> [EXERCISE]:
Which lines run from the one containing "Instruction: Choose 1 小時 expiry option" through the last line of the records? Copy them exactly, leaving pictures out.

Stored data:
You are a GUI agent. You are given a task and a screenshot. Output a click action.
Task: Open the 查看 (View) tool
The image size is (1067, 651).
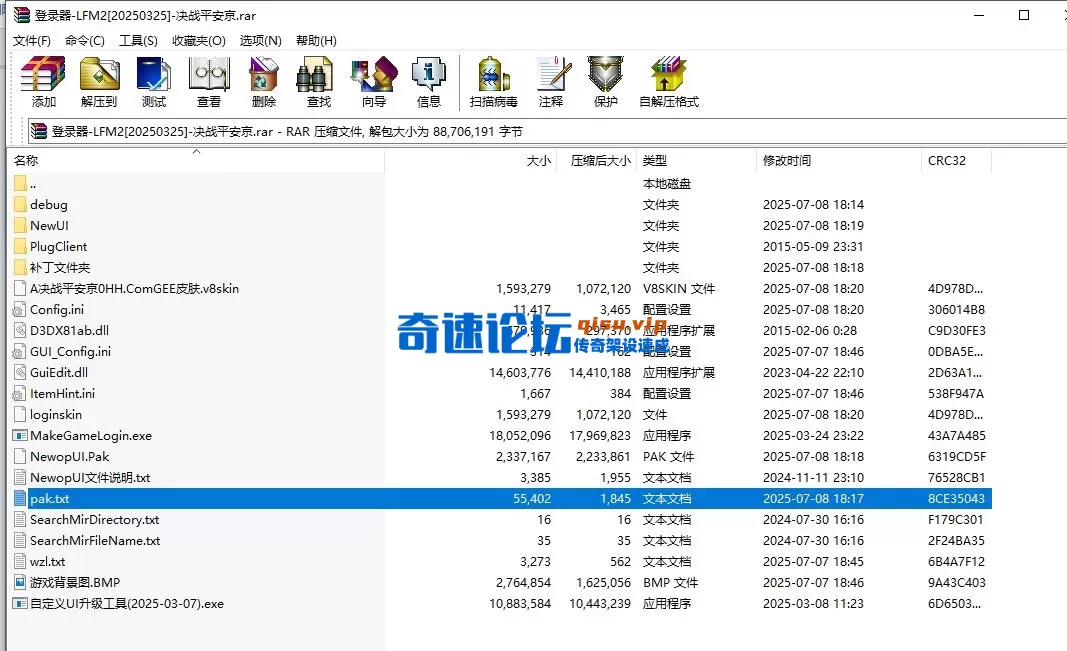click(208, 80)
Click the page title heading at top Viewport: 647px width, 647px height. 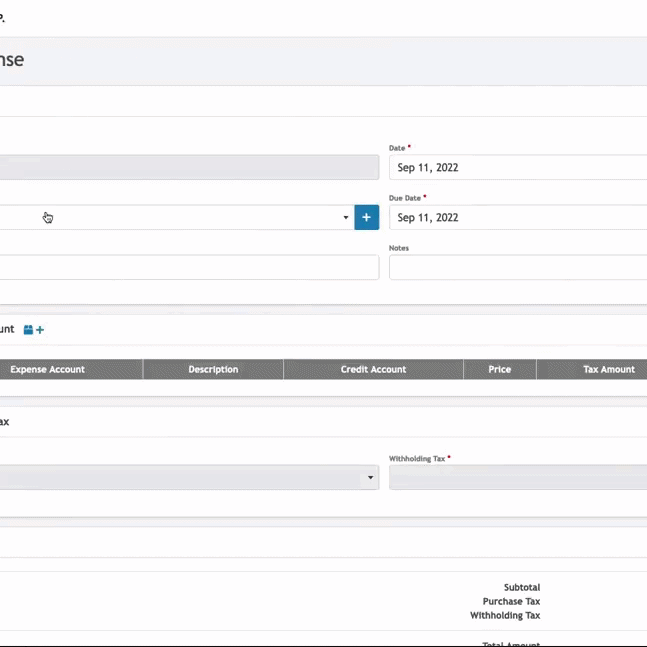[x=12, y=60]
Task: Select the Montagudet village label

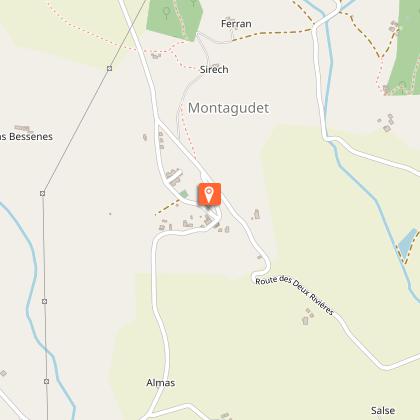Action: tap(228, 108)
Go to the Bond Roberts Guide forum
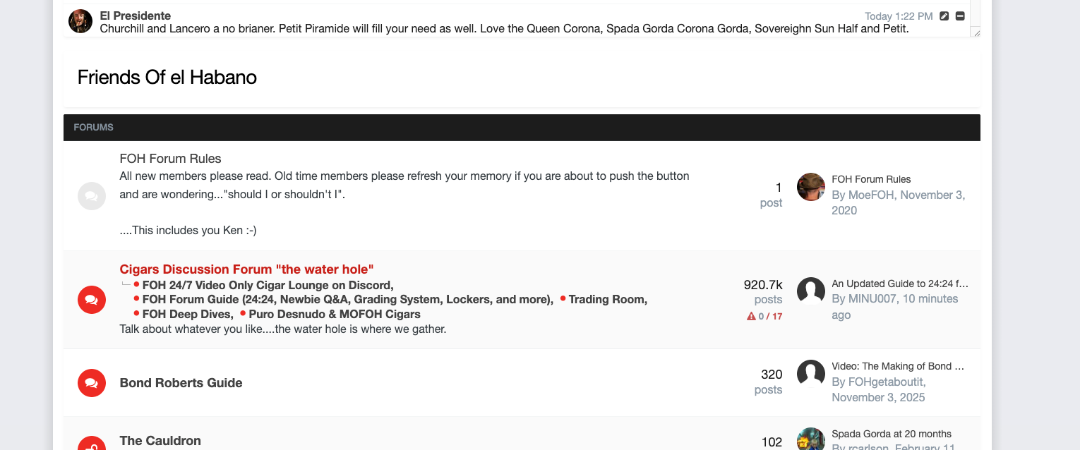The image size is (1080, 450). (x=181, y=382)
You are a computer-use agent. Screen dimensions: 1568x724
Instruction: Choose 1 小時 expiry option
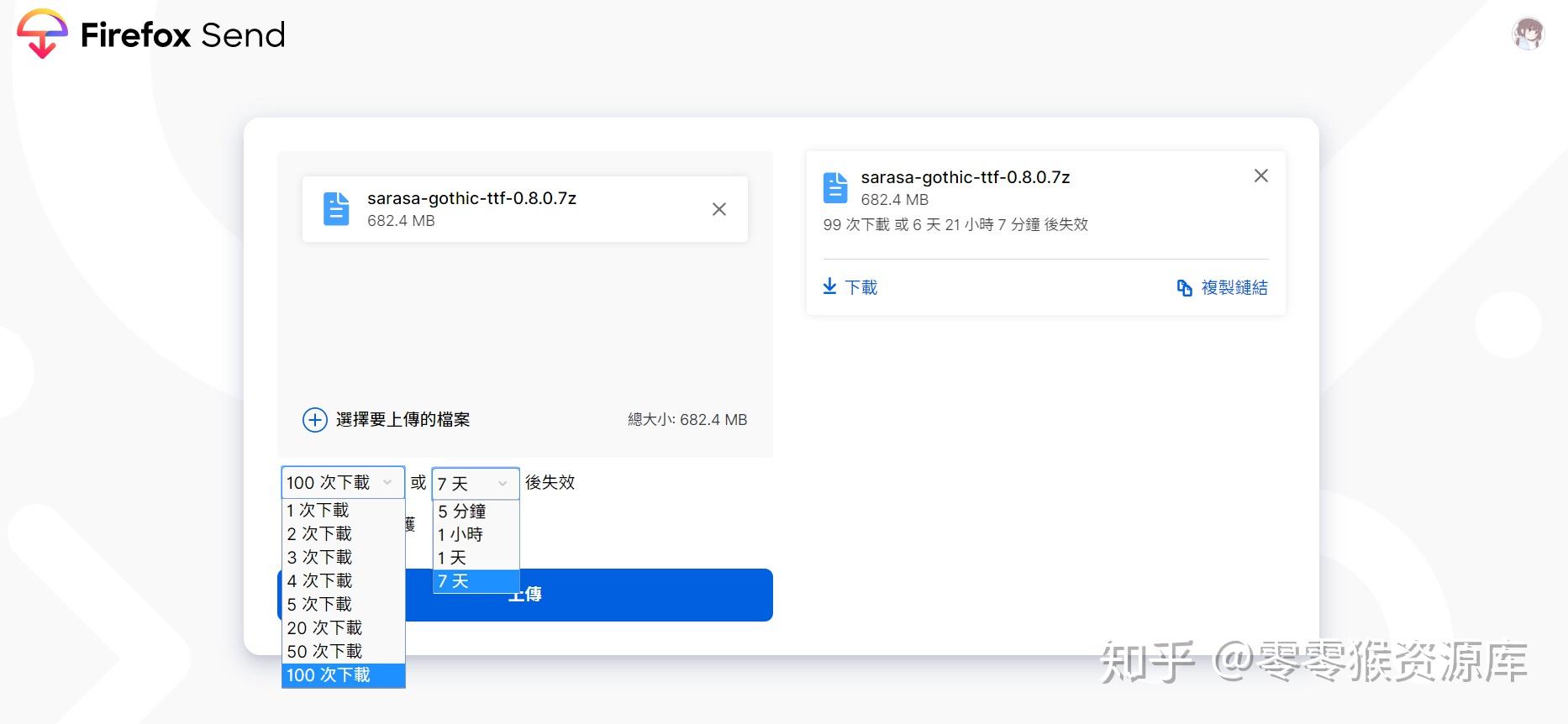click(x=476, y=535)
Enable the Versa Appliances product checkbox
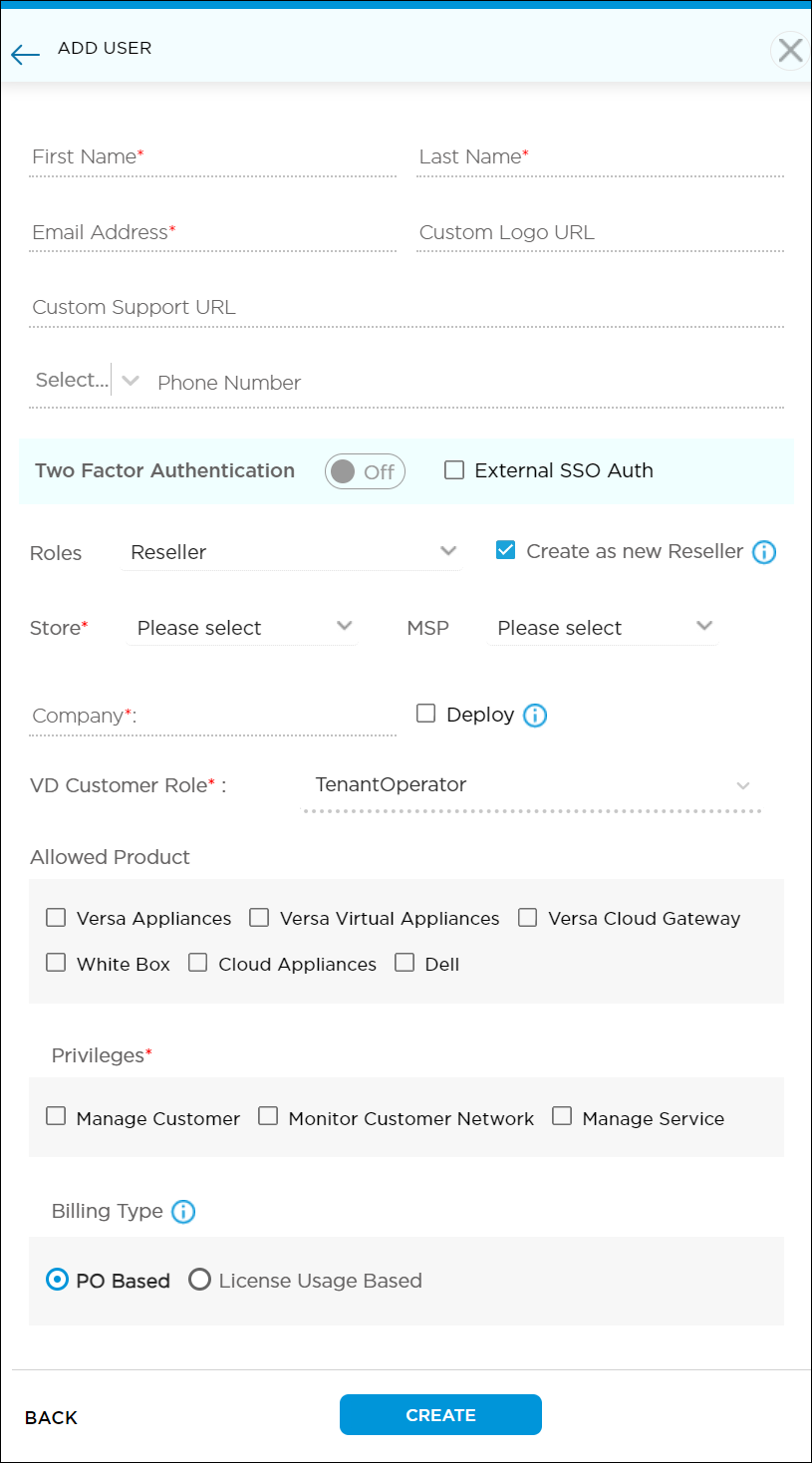The height and width of the screenshot is (1463, 812). [56, 917]
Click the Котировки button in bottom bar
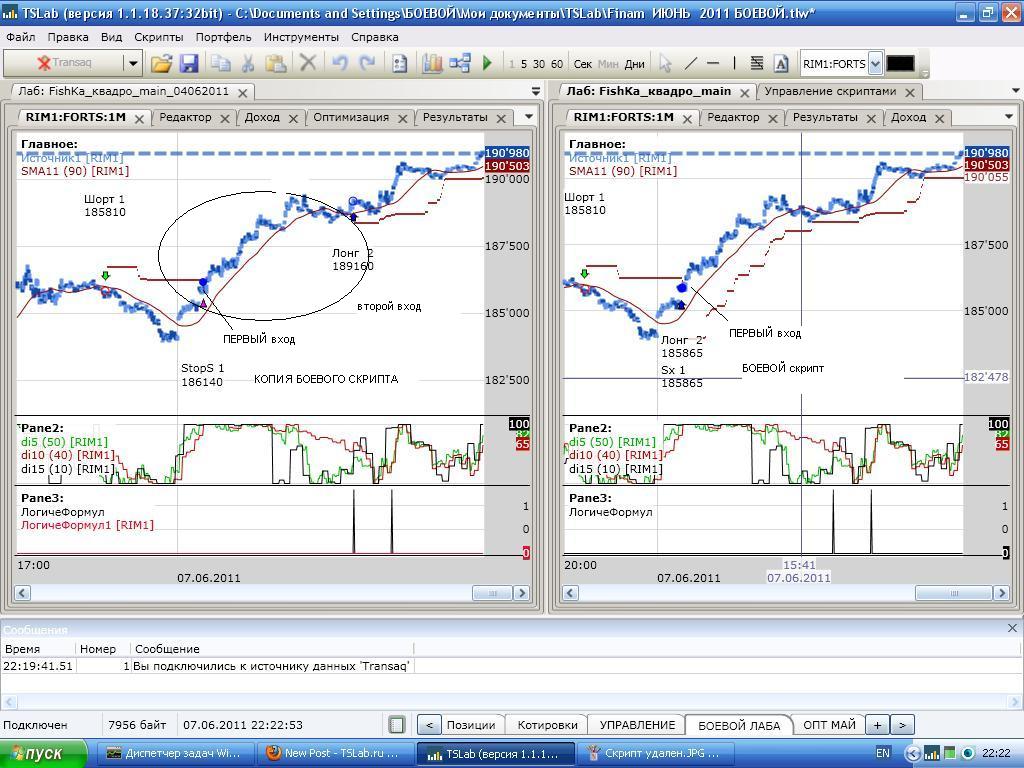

> [THE ANSWER]:
Instruction: Choose 1 小時 expiry option
click(x=476, y=535)
Enable the Versa Appliances product checkbox
The height and width of the screenshot is (1463, 812). [56, 917]
Click the Котировки button in bottom bar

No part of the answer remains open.